Task directions: Turn the part of the listing that runs from its first line through the line containing "The height and width of the screenshot is (597, 580)." into a numbered list, skipping any blank lines and leaving out the pictures.
· · · · ·
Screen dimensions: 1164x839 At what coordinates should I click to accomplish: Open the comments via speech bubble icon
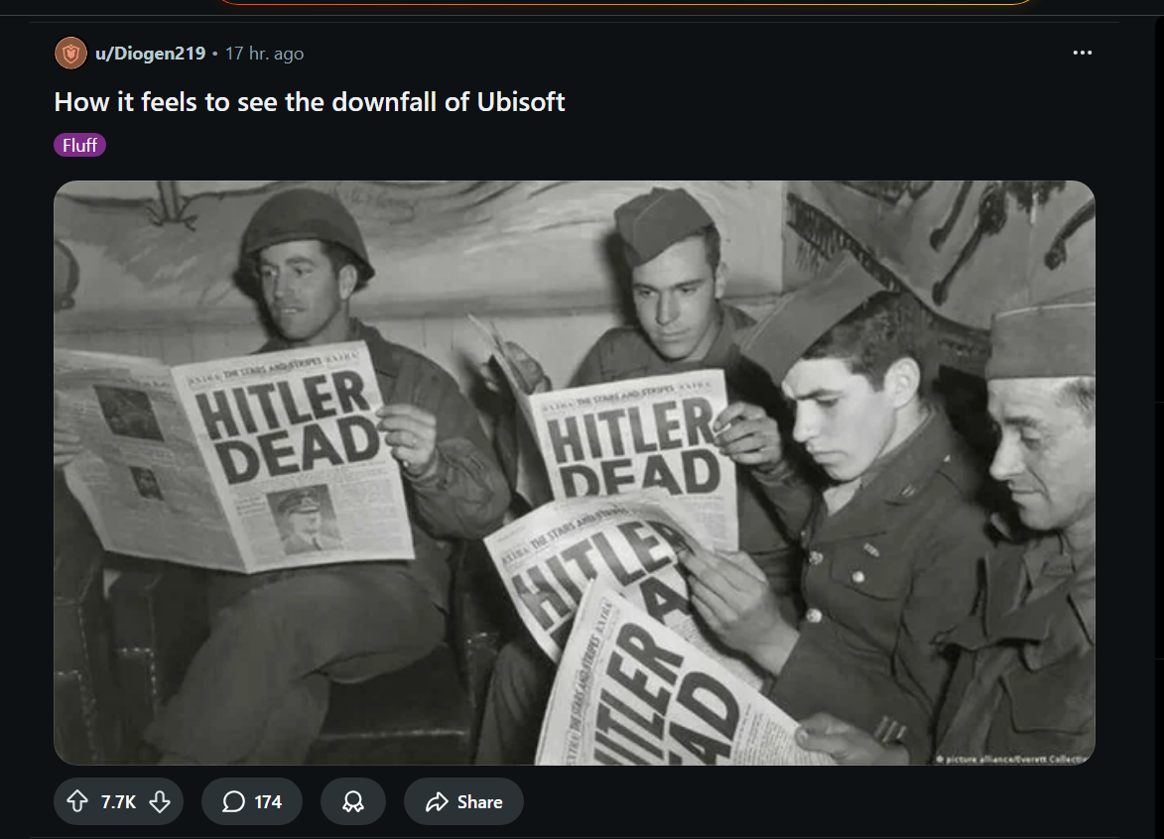click(x=233, y=801)
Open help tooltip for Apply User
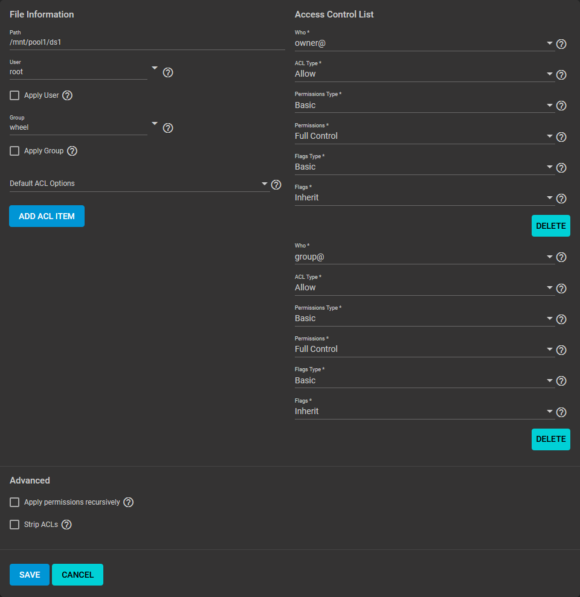The height and width of the screenshot is (597, 580). pyautogui.click(x=68, y=95)
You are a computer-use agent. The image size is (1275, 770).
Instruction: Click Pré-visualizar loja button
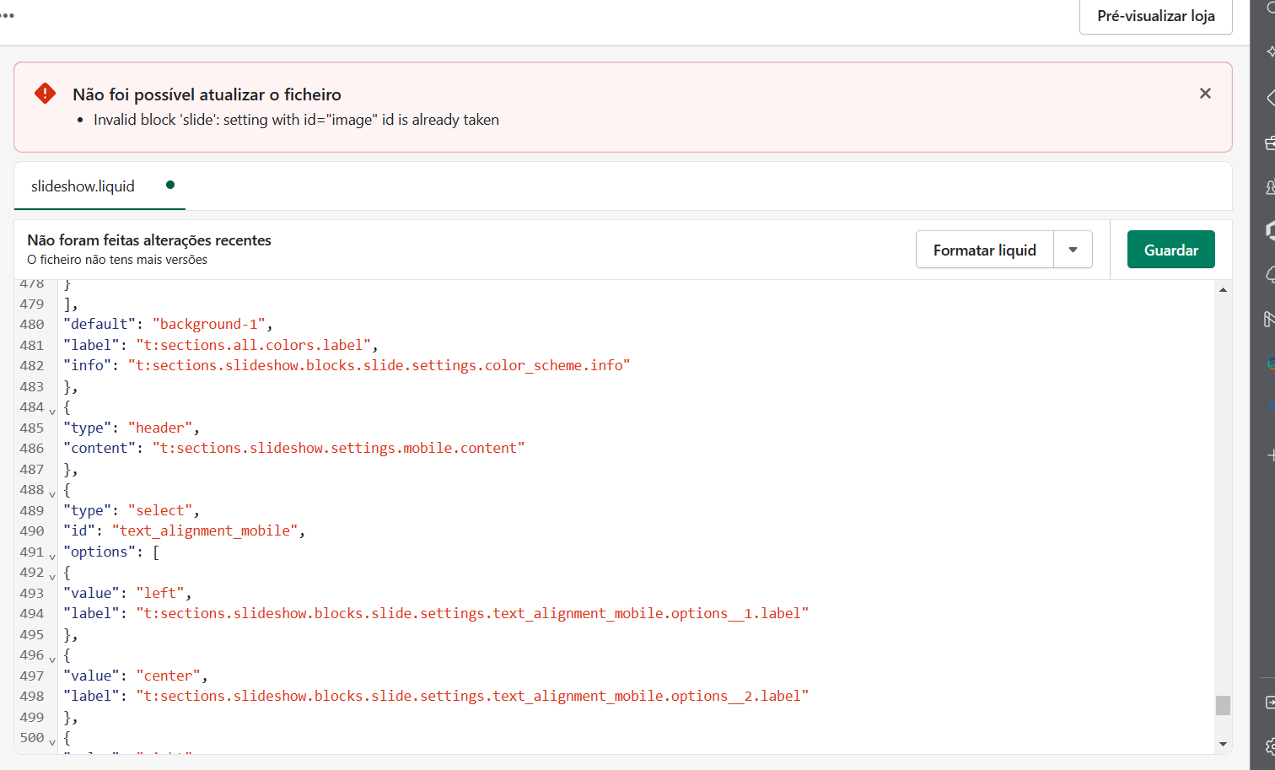1155,16
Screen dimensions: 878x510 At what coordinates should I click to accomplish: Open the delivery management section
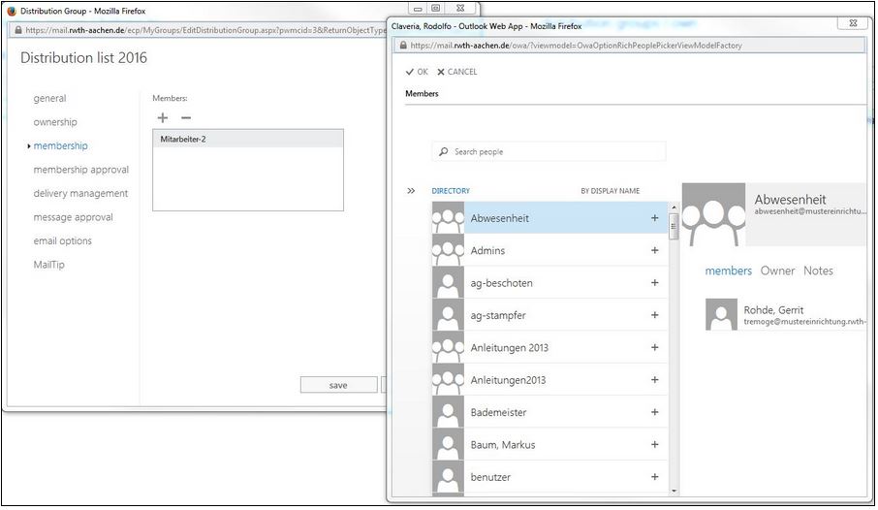tap(80, 193)
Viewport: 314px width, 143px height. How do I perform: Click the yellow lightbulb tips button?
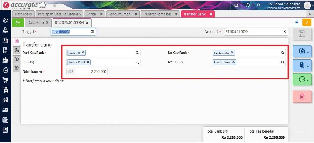[307, 22]
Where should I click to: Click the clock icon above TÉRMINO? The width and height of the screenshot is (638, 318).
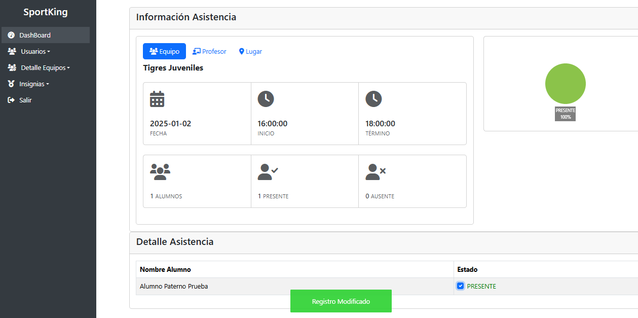(373, 99)
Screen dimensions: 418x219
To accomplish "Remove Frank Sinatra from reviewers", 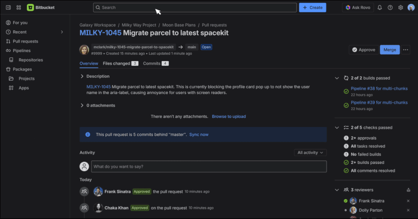I will pos(408,201).
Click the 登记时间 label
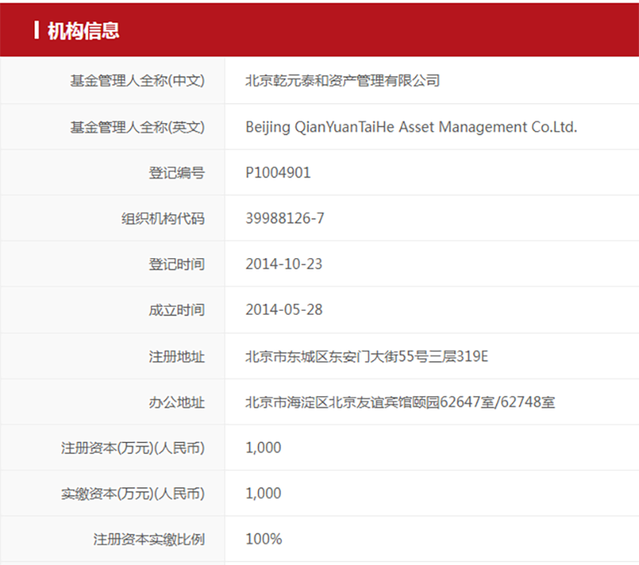This screenshot has height=565, width=639. [x=177, y=265]
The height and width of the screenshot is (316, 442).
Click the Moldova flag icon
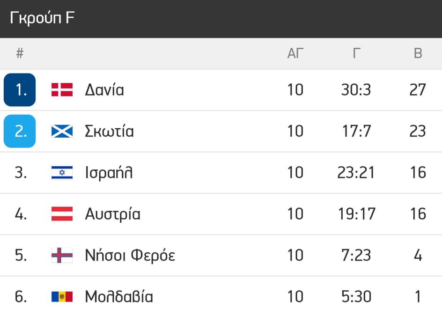pyautogui.click(x=62, y=296)
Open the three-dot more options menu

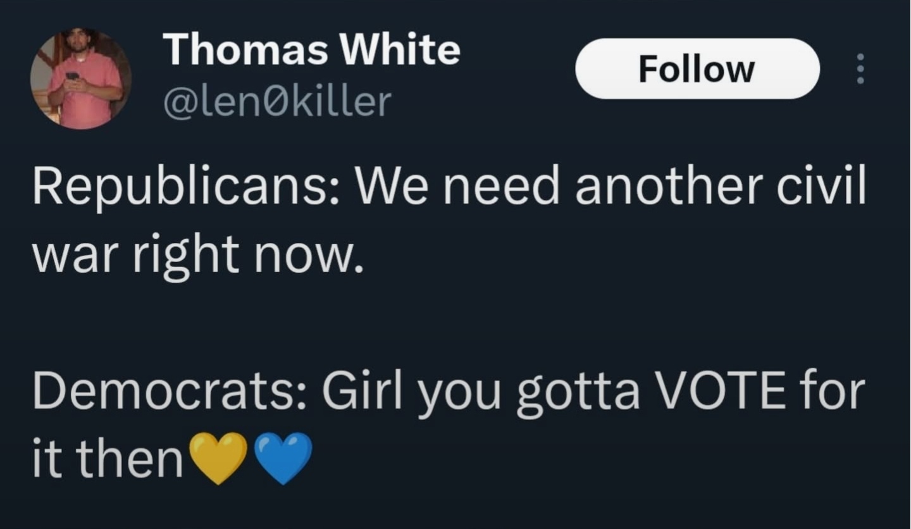(859, 68)
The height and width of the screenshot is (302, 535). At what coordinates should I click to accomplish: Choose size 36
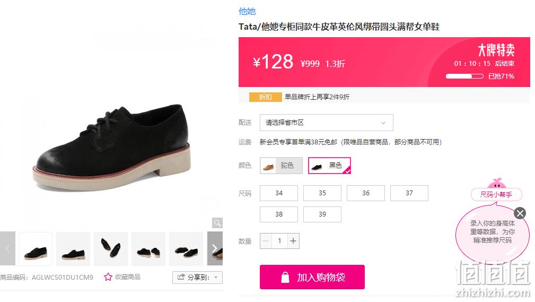pos(366,193)
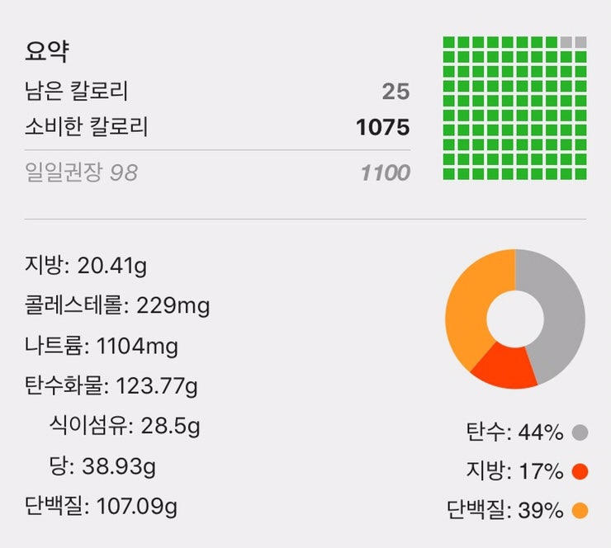Select the red fat donut chart segment
Viewport: 611px width, 548px height.
point(503,368)
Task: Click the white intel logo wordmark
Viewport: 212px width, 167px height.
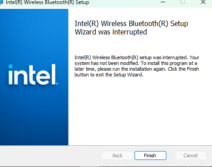Action: click(32, 75)
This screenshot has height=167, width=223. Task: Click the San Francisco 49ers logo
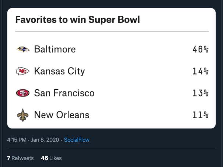pyautogui.click(x=23, y=93)

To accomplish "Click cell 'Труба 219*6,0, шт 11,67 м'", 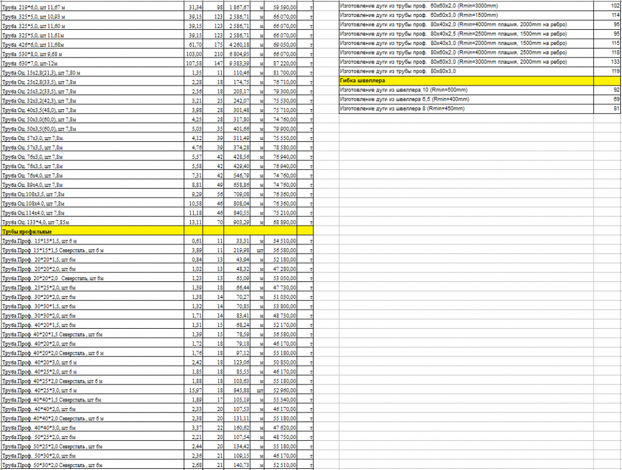I will tap(91, 7).
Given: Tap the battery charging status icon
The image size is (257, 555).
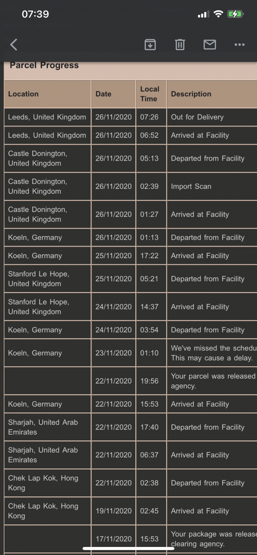Looking at the screenshot, I should [235, 14].
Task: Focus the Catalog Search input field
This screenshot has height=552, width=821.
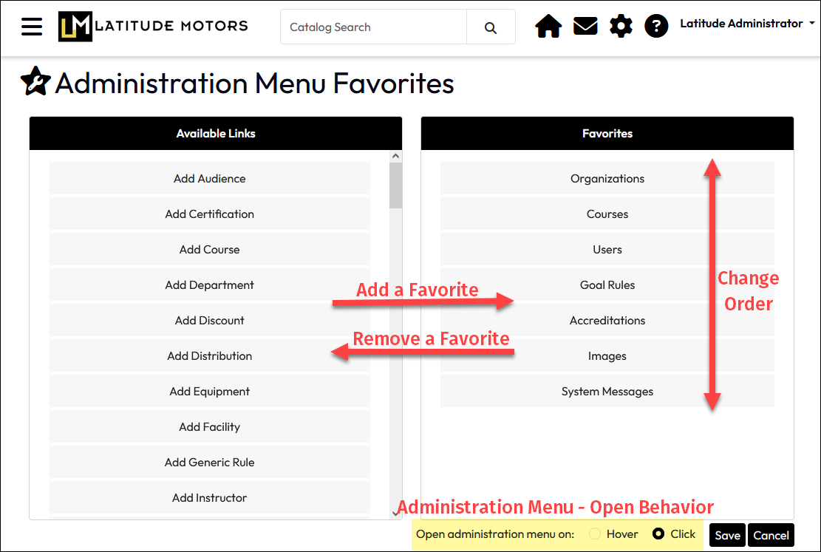Action: 373,27
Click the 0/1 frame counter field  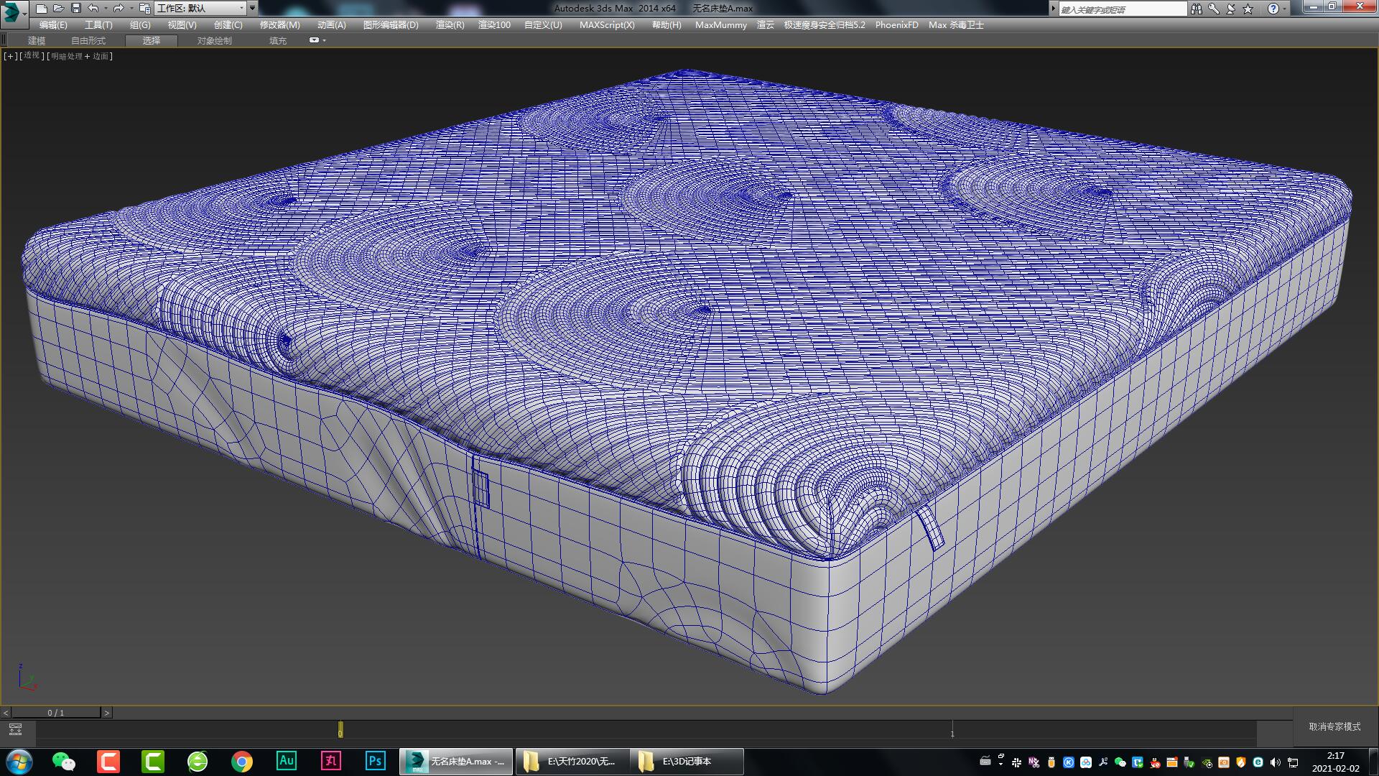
· · · · ·
Right answer:
1. Screen dimensions: 1164x839 At what coordinates should I click to accomplish: Open the comments via speech bubble icon
2. click(x=233, y=801)
3. Open help tooltip for Apply User
4. The height and width of the screenshot is (597, 580). pyautogui.click(x=68, y=95)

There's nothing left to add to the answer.